**PROBLEM STATEMENT:** In the listing below, swap "image size" for "screenshot size" in the lines starting at the one containing "Locate an element" and ending at the one containing "comment-text-before-link: Buy the", with everything else unchanged. Give back only those lines and leave out the pictures.

Stored data:
****
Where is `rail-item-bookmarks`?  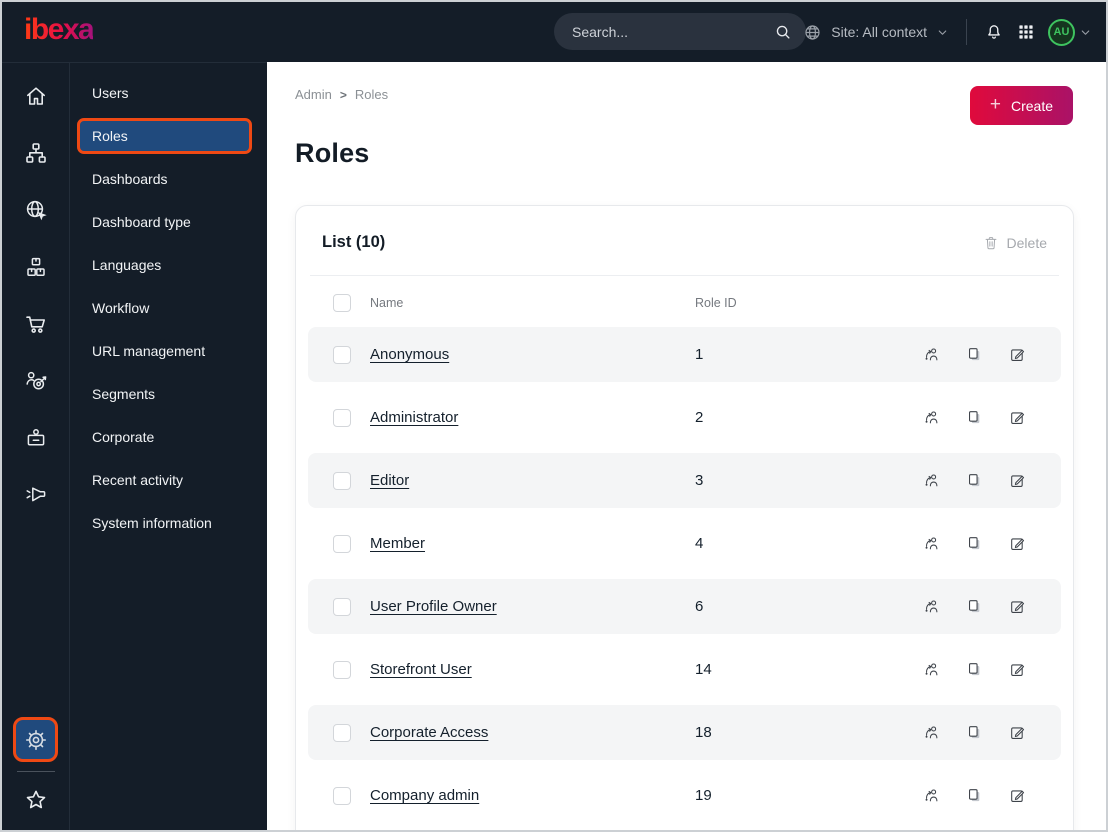 rail-item-bookmarks is located at coordinates (36, 800).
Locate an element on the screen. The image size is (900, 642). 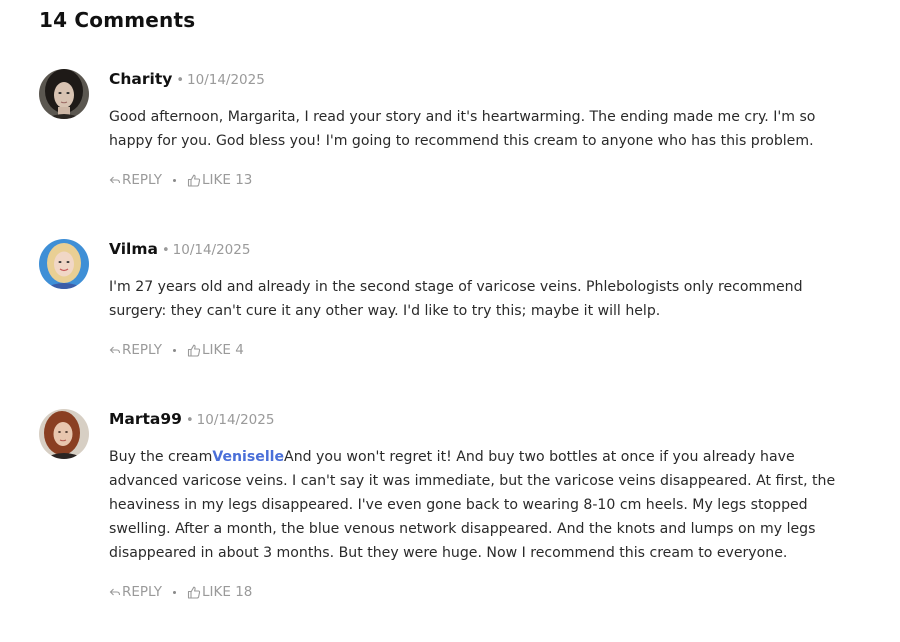
comment-text-before-link: Buy the cream is located at coordinates (161, 457).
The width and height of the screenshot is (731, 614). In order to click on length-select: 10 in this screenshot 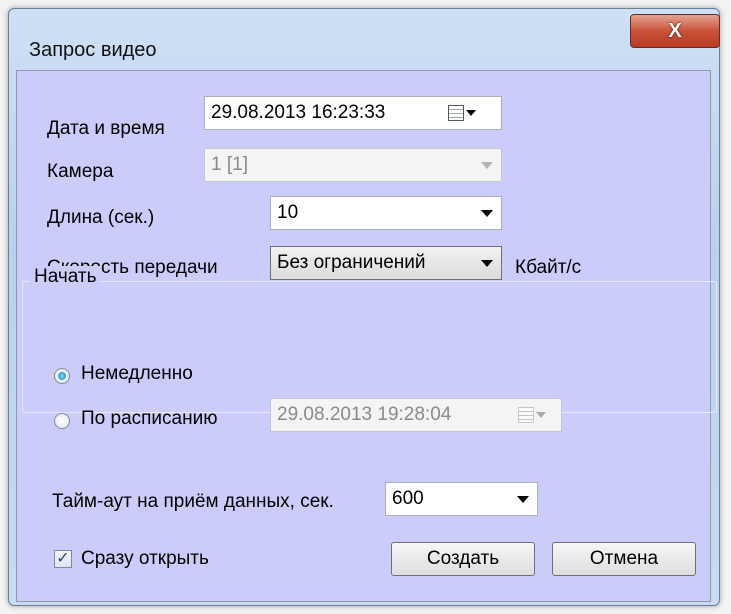, I will do `click(386, 213)`.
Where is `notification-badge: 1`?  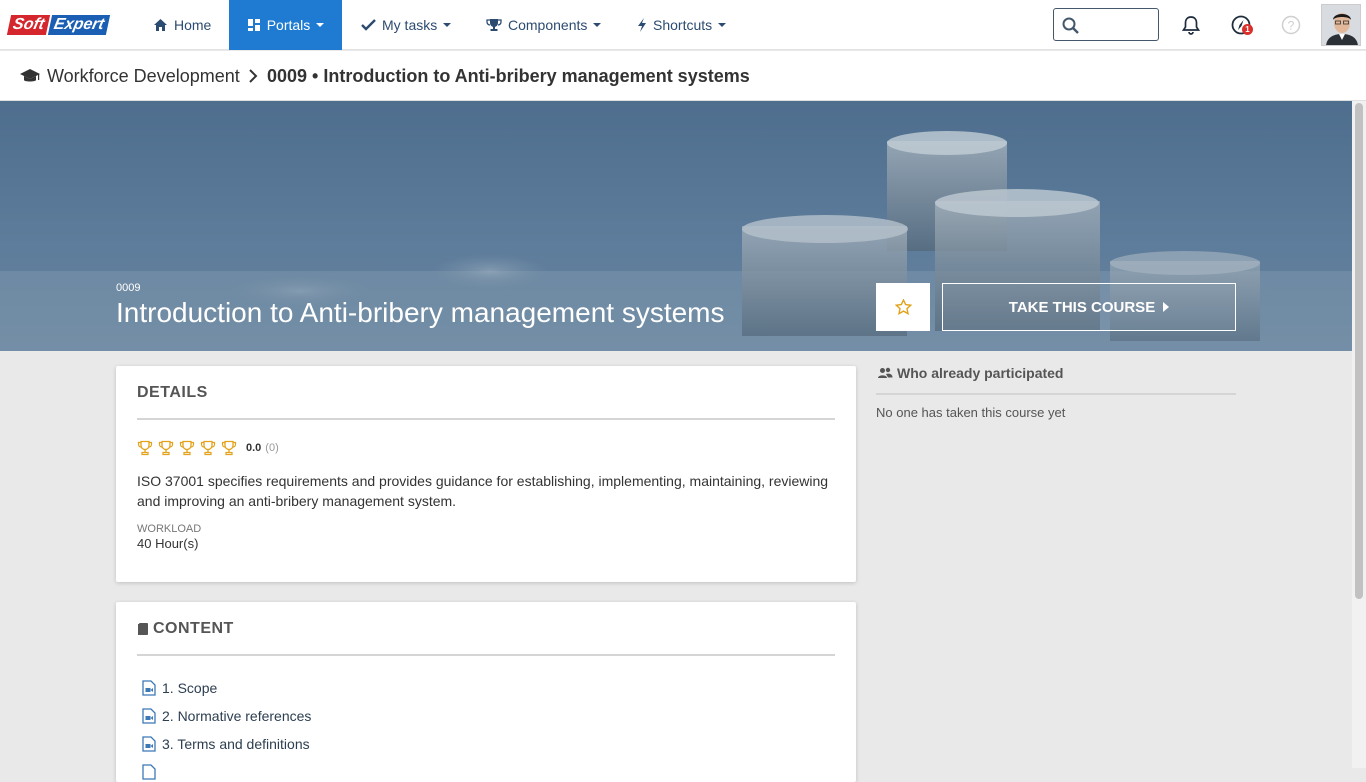 notification-badge: 1 is located at coordinates (1248, 30).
****
**FINISHED TASK:**
Locate an element on the screen. The screenshot size is (900, 642). 
comment-text-before-link: Buy the cream is located at coordinates (161, 457).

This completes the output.